To be honest, I think the truth is that nobody (that is to say, most of the general public) cares.
And that is why Nominet have little to worry about over this.
It was the same with ICANN and the new registries when .info and .biz were released.
They calculated correctly that laissez faire would win the day.
Yes, some people protested, but afterwards life just carried on.
Registries and registrars exist in a symbiotic relationship. The 'At Large' sector of ordinary internet users are listened to but they are ineffectual sideline players.

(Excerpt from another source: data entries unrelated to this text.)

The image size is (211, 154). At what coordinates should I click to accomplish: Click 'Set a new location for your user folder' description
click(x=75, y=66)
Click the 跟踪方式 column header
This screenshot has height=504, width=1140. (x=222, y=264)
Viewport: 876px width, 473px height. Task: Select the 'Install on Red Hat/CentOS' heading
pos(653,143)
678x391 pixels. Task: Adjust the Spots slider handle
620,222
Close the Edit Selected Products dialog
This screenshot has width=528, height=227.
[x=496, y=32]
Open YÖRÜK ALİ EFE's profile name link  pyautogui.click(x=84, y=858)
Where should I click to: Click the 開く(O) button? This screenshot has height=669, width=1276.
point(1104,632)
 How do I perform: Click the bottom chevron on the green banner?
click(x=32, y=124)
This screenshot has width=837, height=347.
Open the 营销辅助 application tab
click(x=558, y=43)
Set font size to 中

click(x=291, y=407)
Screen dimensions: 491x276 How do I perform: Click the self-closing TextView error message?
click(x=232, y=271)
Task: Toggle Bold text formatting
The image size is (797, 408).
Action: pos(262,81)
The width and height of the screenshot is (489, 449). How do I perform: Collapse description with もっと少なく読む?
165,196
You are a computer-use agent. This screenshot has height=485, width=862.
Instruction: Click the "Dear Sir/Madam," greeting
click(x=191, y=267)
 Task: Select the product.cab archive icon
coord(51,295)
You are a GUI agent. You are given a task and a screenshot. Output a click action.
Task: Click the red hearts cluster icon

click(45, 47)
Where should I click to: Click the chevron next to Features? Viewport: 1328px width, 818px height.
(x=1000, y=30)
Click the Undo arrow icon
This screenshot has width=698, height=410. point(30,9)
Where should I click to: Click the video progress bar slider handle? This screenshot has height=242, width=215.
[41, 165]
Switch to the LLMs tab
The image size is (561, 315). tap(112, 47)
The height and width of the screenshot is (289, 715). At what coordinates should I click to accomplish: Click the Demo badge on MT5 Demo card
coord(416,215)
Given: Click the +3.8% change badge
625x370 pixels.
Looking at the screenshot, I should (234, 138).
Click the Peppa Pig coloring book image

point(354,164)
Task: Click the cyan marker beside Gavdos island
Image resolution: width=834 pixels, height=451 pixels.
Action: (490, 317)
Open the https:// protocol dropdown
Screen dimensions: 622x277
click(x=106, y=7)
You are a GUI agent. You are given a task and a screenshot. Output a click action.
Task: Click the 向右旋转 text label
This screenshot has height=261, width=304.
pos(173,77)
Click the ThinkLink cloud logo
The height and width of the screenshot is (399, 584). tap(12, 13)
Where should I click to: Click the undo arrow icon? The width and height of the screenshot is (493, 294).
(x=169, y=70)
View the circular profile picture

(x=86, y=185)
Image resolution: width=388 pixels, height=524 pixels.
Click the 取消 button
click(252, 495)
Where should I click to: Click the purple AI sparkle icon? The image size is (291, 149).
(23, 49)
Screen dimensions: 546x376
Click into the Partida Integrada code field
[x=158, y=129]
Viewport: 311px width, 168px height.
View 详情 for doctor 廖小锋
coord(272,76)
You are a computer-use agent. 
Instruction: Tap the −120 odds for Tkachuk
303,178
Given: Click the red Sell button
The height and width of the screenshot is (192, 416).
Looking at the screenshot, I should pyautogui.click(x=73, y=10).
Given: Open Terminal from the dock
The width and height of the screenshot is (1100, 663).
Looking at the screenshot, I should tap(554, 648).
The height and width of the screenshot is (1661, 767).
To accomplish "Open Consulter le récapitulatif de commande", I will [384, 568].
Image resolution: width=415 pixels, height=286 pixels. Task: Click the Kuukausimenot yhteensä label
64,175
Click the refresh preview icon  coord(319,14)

The key question I'd ask both Nominet and Fasthosts is this, when they justify the 'window of opportunity' when registrars could mass register because the price was reduced to zero so it cost Fasthosts, Ionos etc zero to pull off the stunt:
If this was allowed to give .co.uk holders more time to register (after 5 years!)... why didn't Nominet just extend the period to 6 years in the first place? On the basis of their 'principles' of protecting the .co.uk holders, Fasthosts should be given another 'zero cost' window next June.
The claimed concern about businesses losing their brand identity with .uk is spurious.
They were happy to create the problem by introducing .uk in the first place.
Then they set up a process, saying the public could register the names after 5 years. Now they have allowed that process to be compromised but, as I say, no-one significant really cares, and registries and registrars benefit by existing for each other.
Should there be a distance created between people involved in registrar business and the people involved in the UK's registry administering the UK's namespace? I'd say there should (apologies to all here who are Nominet members). Otherwise there is an obvious conflict of interest in the administration of the UK namespace.
But most of the public and politicians don't seem to care about any of this.